Criptovalute, peggior trimestre da dieci anni per il Bitcoin

1 Luglio 2022, di Mariangela Tessa

La tempesta che si è abbattuta sulle Borse mondiali ha travolto anche le criptovalute. E in particolare il Bitcoin, che ha registrato la sua peggiore perdita trimestrale in più di un decennio. Secondo i dati di CryptoComp, la maggiore criptovaluta al mondo ha perso circa il 58% del suo valore nel secondo trimestre del 2022, e circa il 70% dal record di 68.990 dollari registrato a novembre. Yves Longchamp , head of research di Seba Bank, intervistato da Cnbc, ha spiegato:

“Il Bitcoin continua a essere sotto pressione, così come altri asset.

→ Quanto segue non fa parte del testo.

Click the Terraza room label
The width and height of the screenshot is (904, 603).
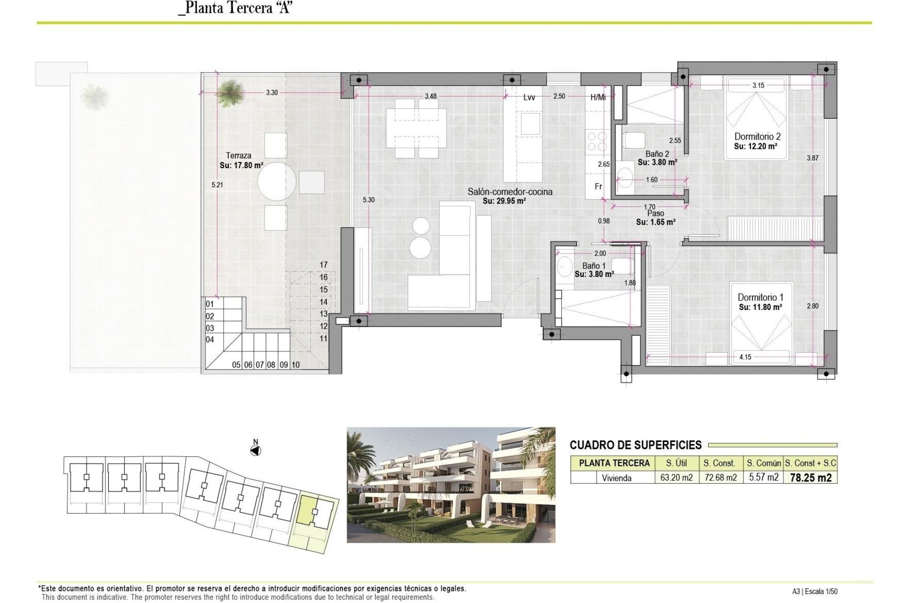pos(238,155)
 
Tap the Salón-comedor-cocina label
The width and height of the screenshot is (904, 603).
pos(510,192)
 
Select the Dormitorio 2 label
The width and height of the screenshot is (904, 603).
pos(757,137)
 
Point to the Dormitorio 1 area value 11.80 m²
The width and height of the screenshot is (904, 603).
pos(760,307)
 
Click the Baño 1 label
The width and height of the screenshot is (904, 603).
pos(594,266)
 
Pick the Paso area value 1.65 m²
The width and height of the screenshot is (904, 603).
pos(656,222)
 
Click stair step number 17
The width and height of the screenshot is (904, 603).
pos(323,265)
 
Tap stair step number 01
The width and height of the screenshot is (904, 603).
pos(210,304)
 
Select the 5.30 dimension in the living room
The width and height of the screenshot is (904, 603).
pos(369,200)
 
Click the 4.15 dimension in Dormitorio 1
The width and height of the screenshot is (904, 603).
pos(745,357)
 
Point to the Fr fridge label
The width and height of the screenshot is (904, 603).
pos(598,187)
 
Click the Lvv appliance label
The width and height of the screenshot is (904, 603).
pos(529,98)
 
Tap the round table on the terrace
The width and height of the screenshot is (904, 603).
pos(277,181)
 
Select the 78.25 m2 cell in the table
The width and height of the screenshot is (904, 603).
pos(810,478)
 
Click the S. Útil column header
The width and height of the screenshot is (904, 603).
pos(676,463)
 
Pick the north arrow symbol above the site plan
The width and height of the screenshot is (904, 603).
pos(255,451)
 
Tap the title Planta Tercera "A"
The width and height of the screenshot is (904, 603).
pos(236,8)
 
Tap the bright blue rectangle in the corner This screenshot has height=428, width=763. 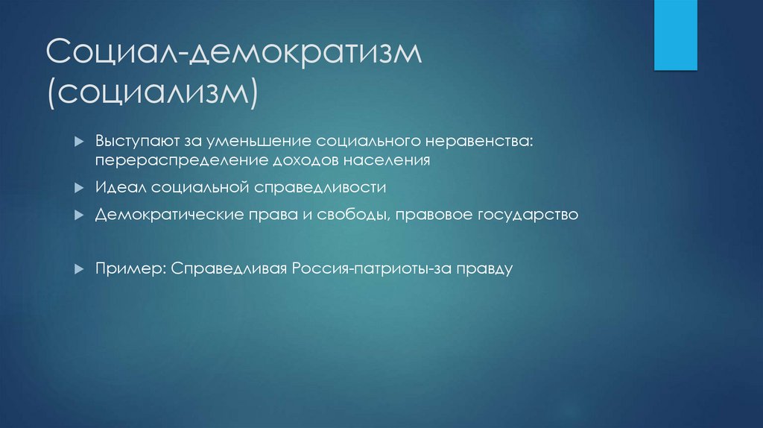(x=676, y=35)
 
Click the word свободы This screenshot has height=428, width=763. (x=349, y=215)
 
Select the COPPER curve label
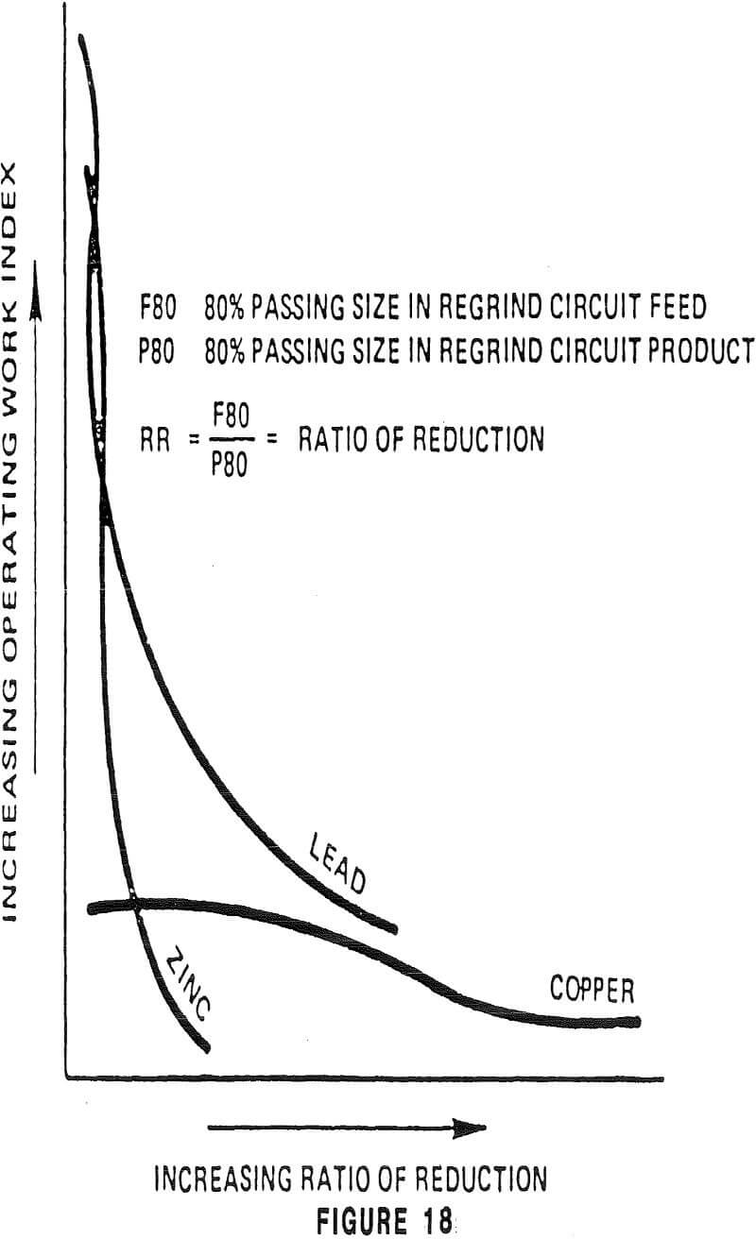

Il mix di alta inflazione, aumento dei tassi d’interesse e recessione pesano sulle criptovalute”

Nel solo secondo trimestre, la regina delle valute digitali è scesa dai 45.524$ di inizio trimestre a 19.000$,  la peggiore performance trimestrale dal terzo trimestre del 2011, quando lasciò sul terreno il 68,2% del suo valore.

Male anche le altre criptovalute

Non vanno meglio le altre principali criptovalute. Nel secondo trimestre, Ether ha segnato un calo del 70%% nel secondo trimestre, ovvero il suo peggior trimestre dal suo debutto a inizi del 2015.

Il mercato delle valute digitali valeva 3 mila miliardi di dollari meno di un anno fa, oggi circa mille miliardi. La discesa si è intensificata dopo il fallimento della stablecoin algoritmica Terra-Luna.

I prezzi delle criptovalute sono stati sottoposti a forti pressioni in questo trimestre a causa dell’inflazione, che ha indotto le banche centrali di tutto il mondo ad aumentare i tassi di interesse e ha portato a una svendita di attività rischiose, come azioni e monete digitali.

Saltano le prime società specializzate in criptovalute

Il crollo dei prezzi ha anche messo in luce problemi con diverse società e progetti di criptovalute. È di pochi giorni fa la notizia del default dell’hedge fund Three Arrows Capital. La società specializzata in monete e asset digitali è stato messa in liquidazione da un tribunale delle Isole Vergini britanniche, dove aveva sede per via delle gravi sofferenza,  a causa delle condizioni sfavorevoli del mercato che hanno determinato perdite milionarie (si parla di oltre 40 milioni di dollari da inizio anno).  Il tribunale ha nominato due partner della società di consulenza Teneo per gestire la liquidazione del fondo. Tra i soggetti più esposti verso l’hedge fund compare il broker di criptovalute Voyager Digital, che vanta crediti per 675 milioni di dollari.